== GIVEN EXERCISE ==
Can you return, word for word, everything from the first of the lines below down to the line containing "Action: (282, 70)", with the pictures left out?

─── SUPPLIED RECORDS ───

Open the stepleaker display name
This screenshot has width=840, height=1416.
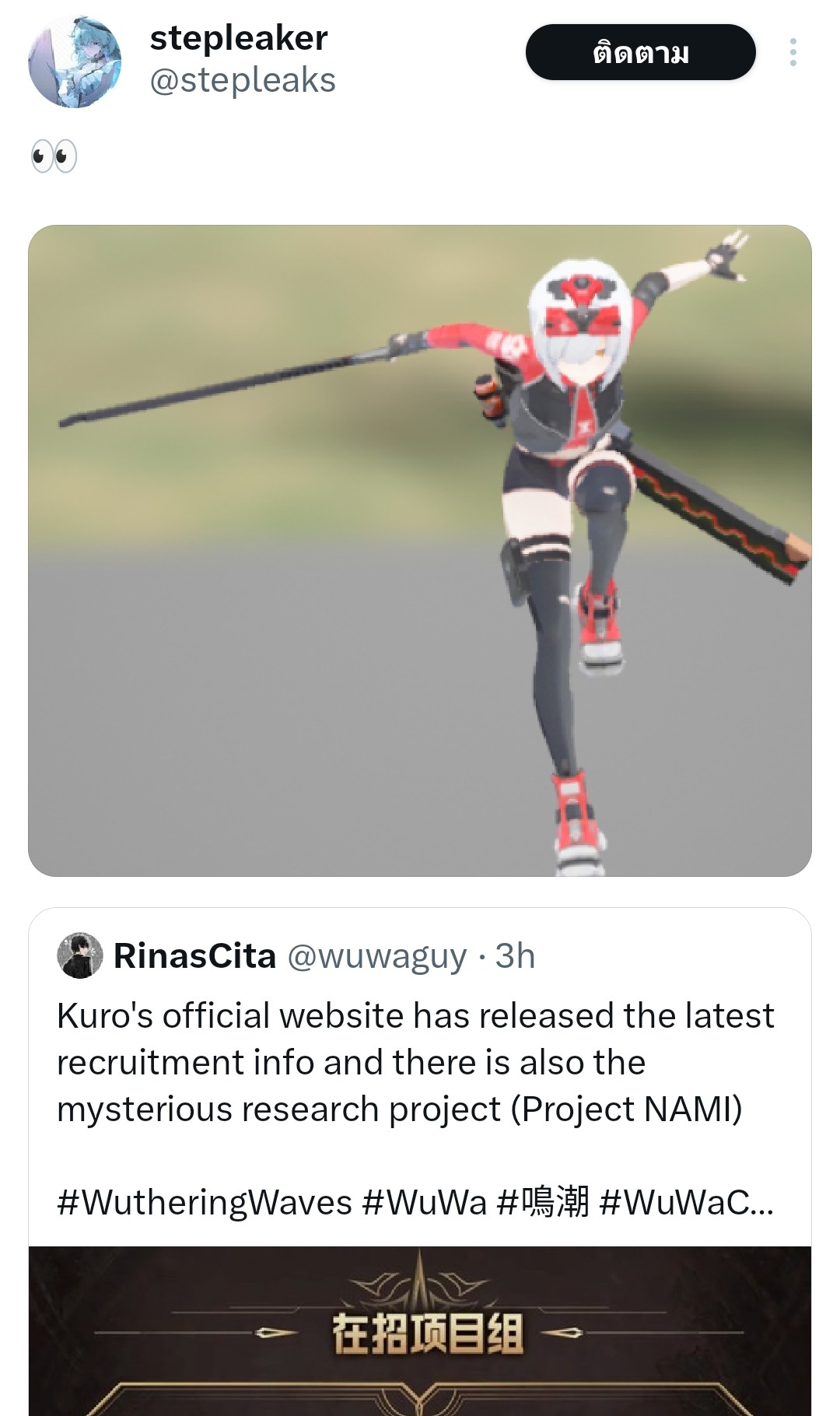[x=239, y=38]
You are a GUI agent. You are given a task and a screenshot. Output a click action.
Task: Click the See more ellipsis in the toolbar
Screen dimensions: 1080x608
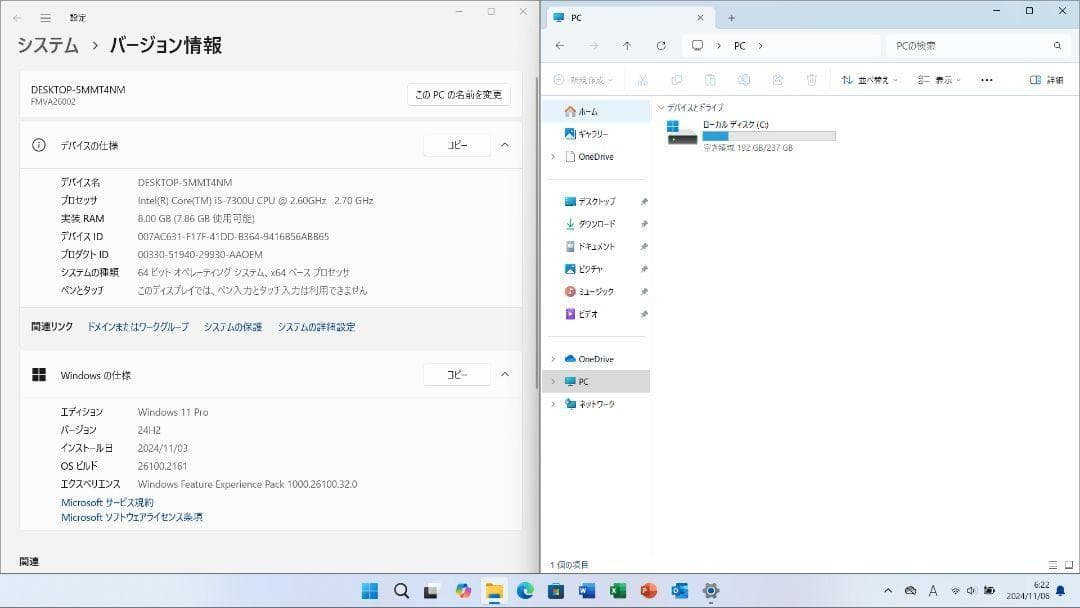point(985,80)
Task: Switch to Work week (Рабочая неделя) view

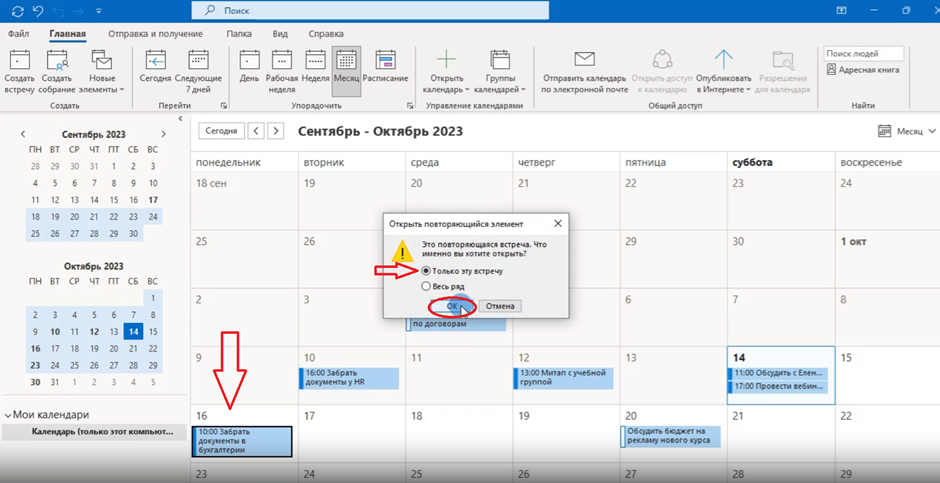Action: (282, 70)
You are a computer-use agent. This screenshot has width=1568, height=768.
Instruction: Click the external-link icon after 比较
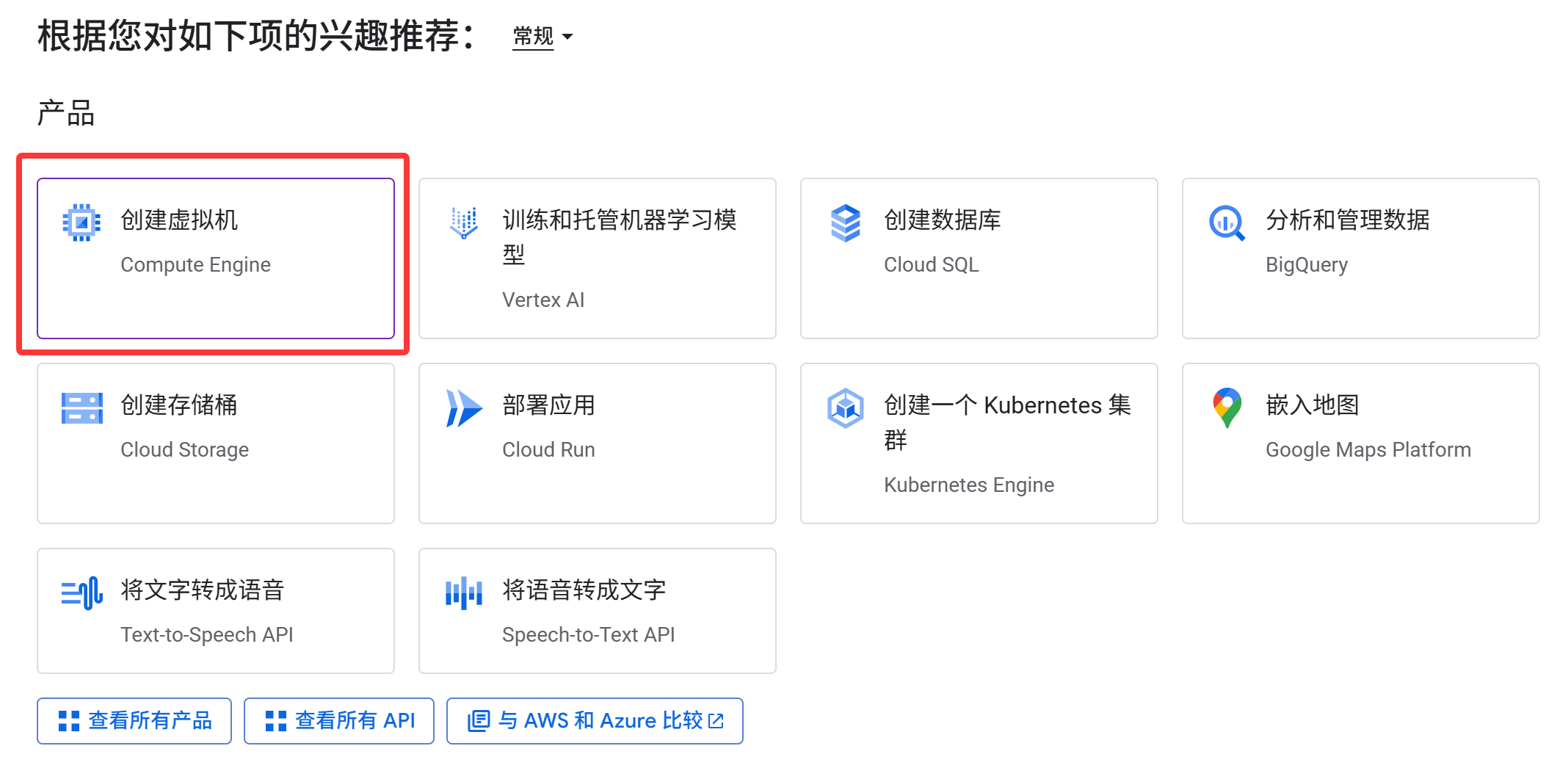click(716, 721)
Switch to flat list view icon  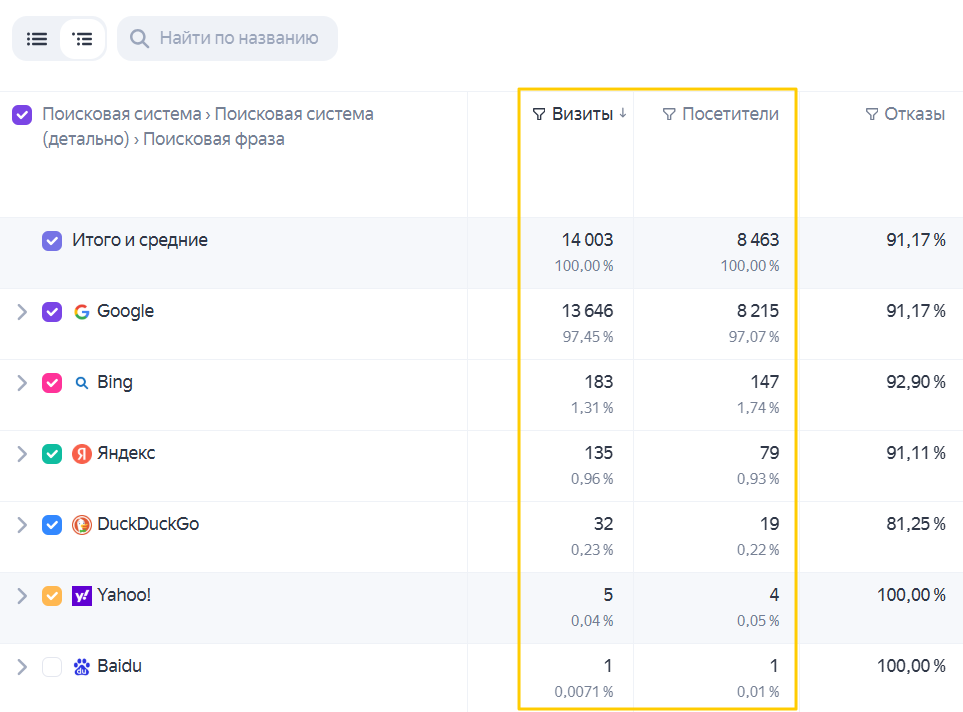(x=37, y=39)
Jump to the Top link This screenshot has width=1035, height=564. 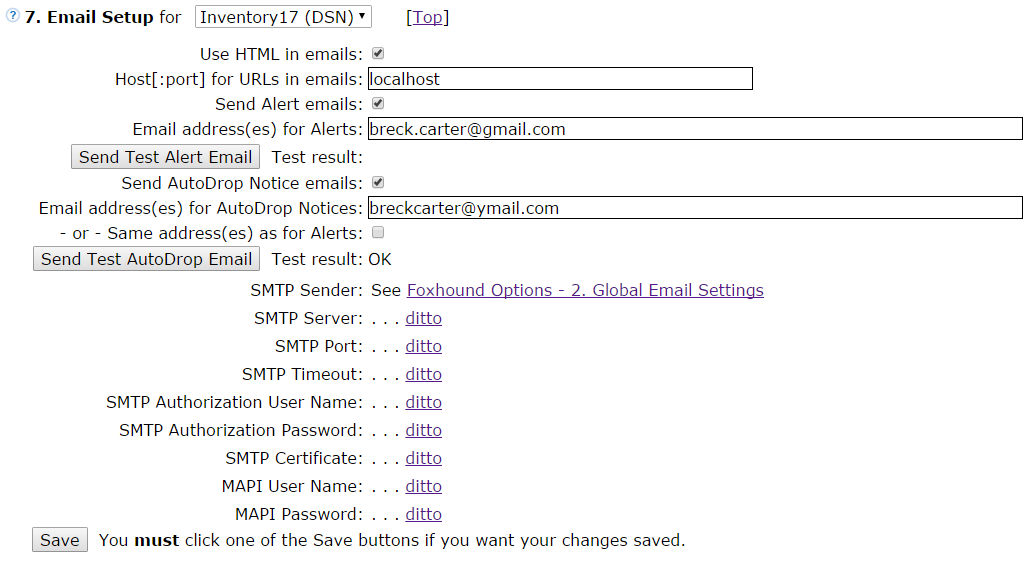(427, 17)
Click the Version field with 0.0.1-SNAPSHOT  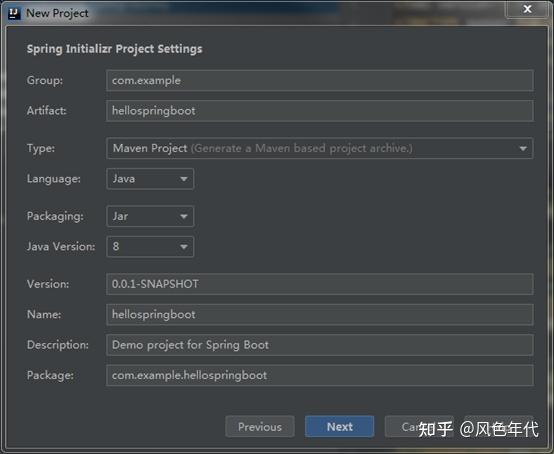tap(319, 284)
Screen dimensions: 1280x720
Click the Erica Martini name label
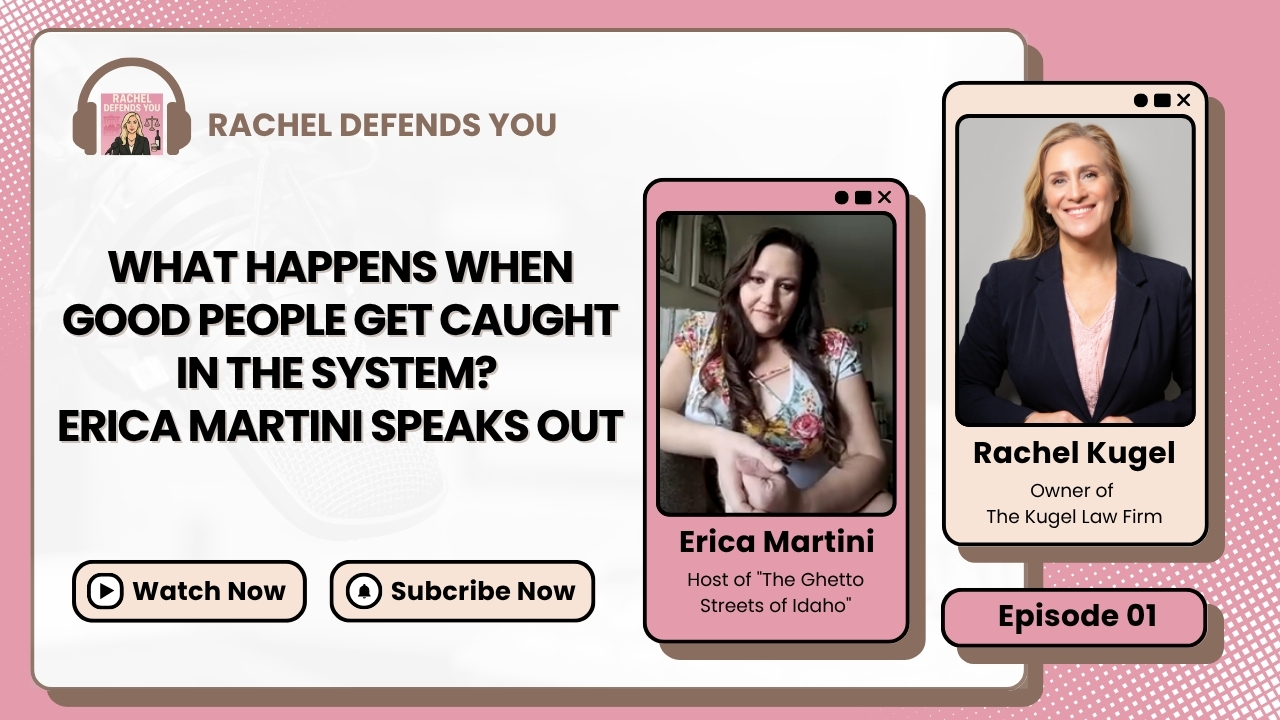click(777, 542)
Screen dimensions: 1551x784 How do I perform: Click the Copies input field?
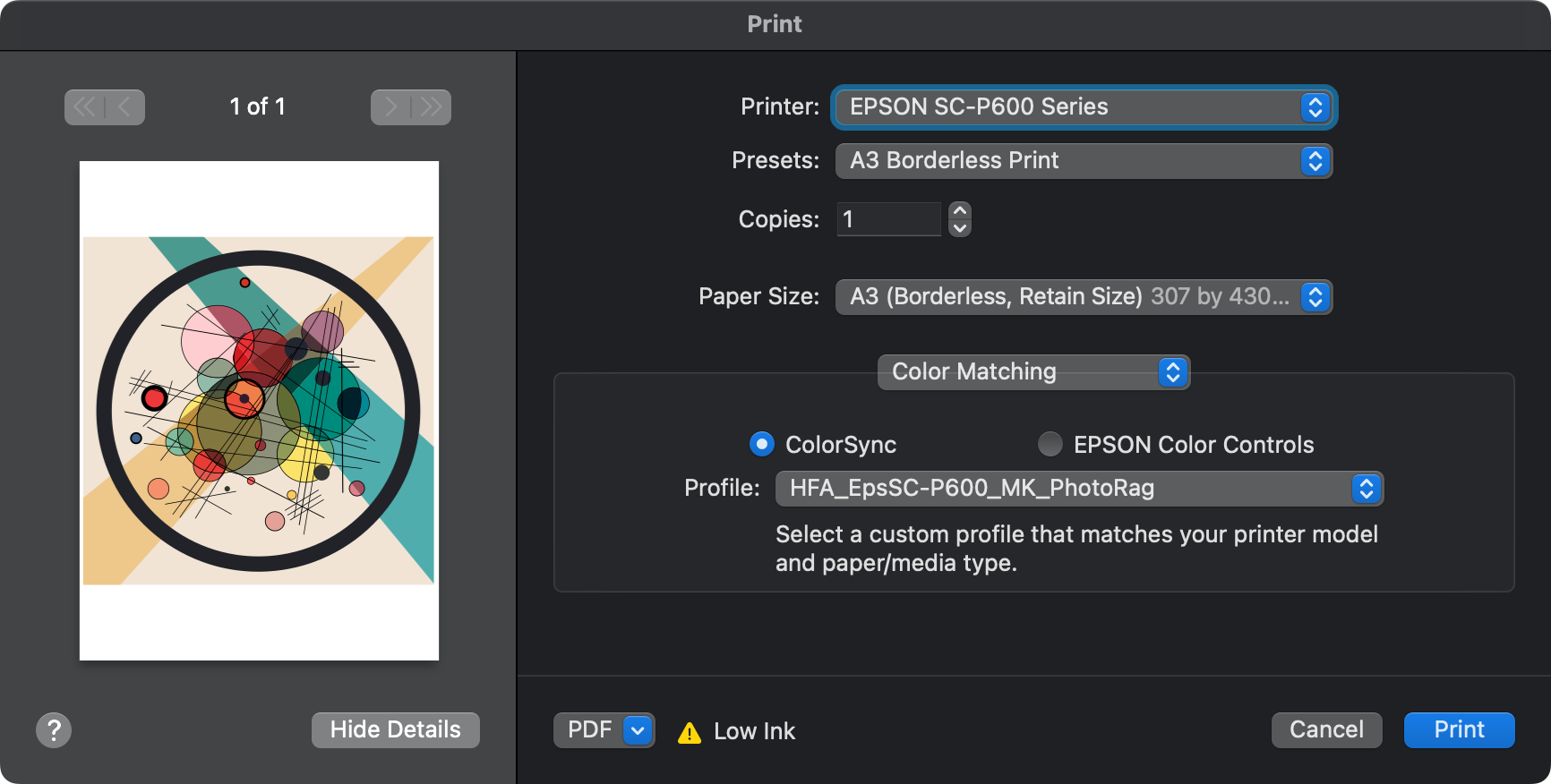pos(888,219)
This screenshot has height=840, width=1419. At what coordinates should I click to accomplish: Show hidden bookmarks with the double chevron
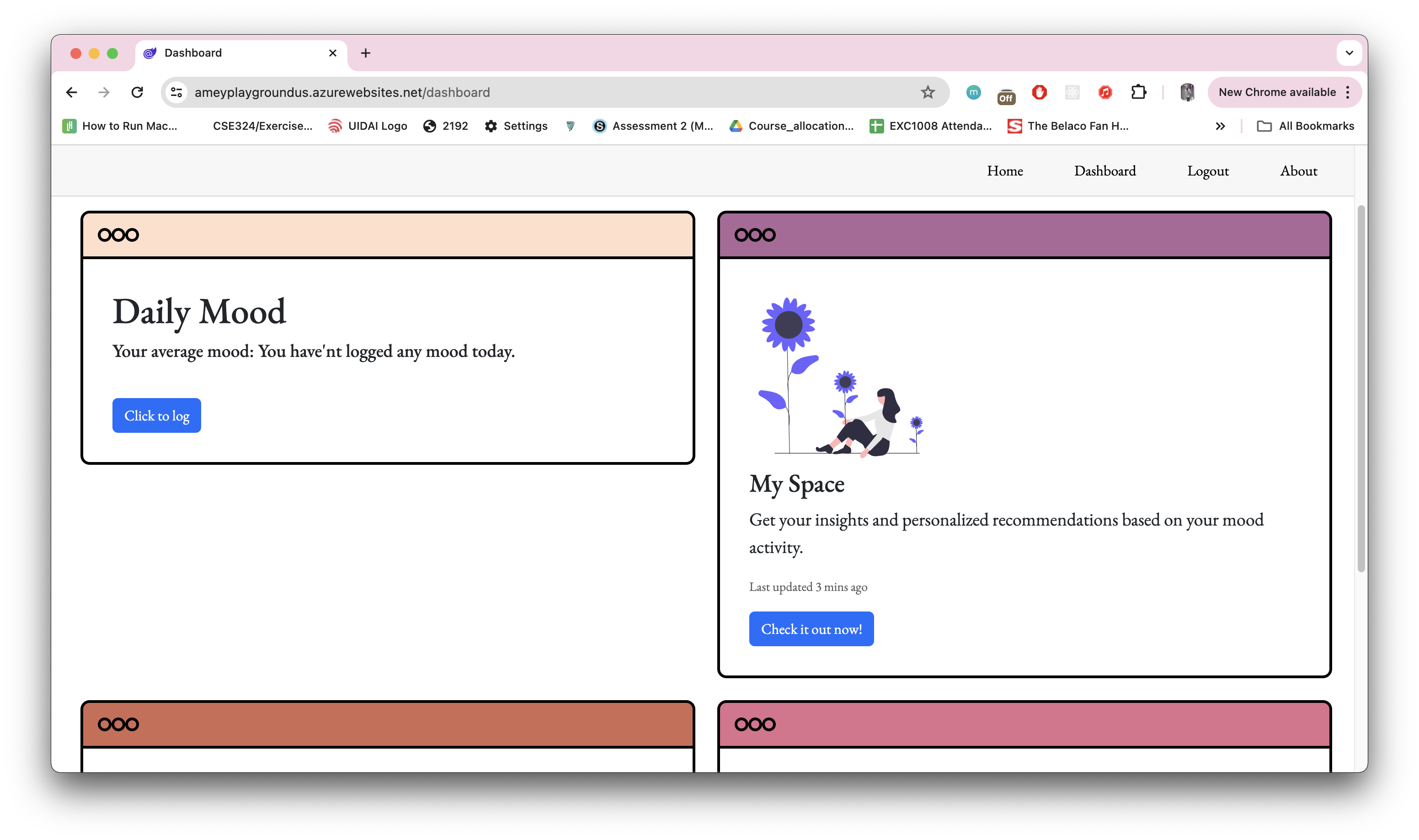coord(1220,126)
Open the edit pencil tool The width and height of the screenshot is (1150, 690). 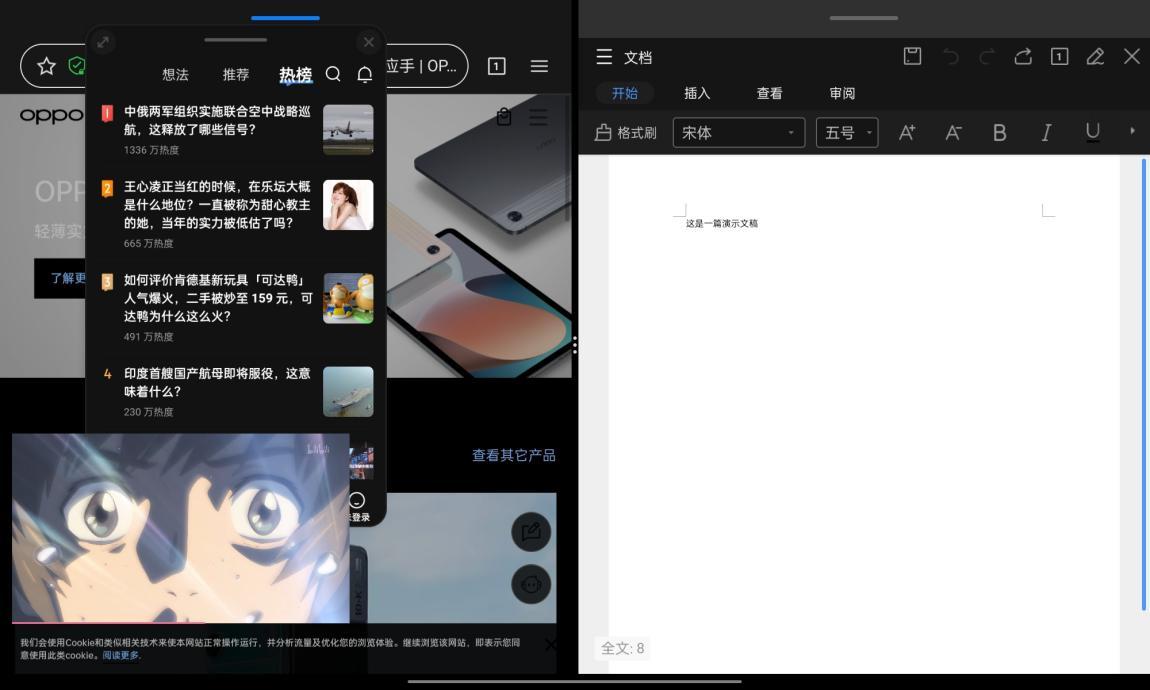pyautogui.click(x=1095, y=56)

───

== OUTPUT BELOW ==
Open the stepleaker display name
This screenshot has width=840, height=1416.
[x=239, y=38]
You are a GUI agent. You are given a task and a screenshot. Output a click action.
Task: Click the See more ellipsis in the toolbar
Screen dimensions: 1080x608
point(985,80)
Task: Switch to Work week (Рабочая неделя) view

Action: (282, 70)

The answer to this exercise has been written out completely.